The physics class started Monday morning with the stuff you might expect. Jolene Johnson, an assistant professor at St. Catherine University, scribbled equations on the board.

Ratios, deltas, factors of two.

But then Johnson abandoned the board, grabbed a viola from its case and began tuning.

Its rich tones suddenly filled the small classroom.

This spring, St. Kate's students are learning about physics through strings, winds and brass. The Physics of Music course uses concepts such as oscillations, resonances and wave phenomena to answer questions like, "How do musical instruments produce their sounds?"

Students then use those ideas to build their own instruments.

One woman is making a guitar. Another is fashioning a xylophone. One student has elected to make her violin out of papier-mâché.

"Physics is Phun!" the course syllabus promises.
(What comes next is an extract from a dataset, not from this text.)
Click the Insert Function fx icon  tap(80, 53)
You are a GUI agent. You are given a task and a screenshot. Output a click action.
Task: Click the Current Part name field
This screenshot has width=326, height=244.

"It's all designed with this idea of what makes women excited about science," Johnson said. Research shows that women prefer project-based learning, group work and clear outcomes, she said.

Johnson plays the viola and, in college, majored in physics and music. So teaching this course is a perfect fit.

But most of her students came to the class with no experience in either subject. Few knew how to read music. Few grasped basic math, Johnson said. "These were all things I sort of took for granted," she said.

So the class had a slower start than she had expected. But the students are ready to start work in the machine shop.

Grace Bailey just finished up the blueprints for her viola. The sophomore picked spruce because it can handle "all the arching and hollowing and sanding" needed to shape the instrument's body.

Bailey is the one physics major in the class, and she appreciates that this course "doesn't just drill in you math and science."

"The music aspect makes it more tangible," she said. "It brings physics to a whole new level."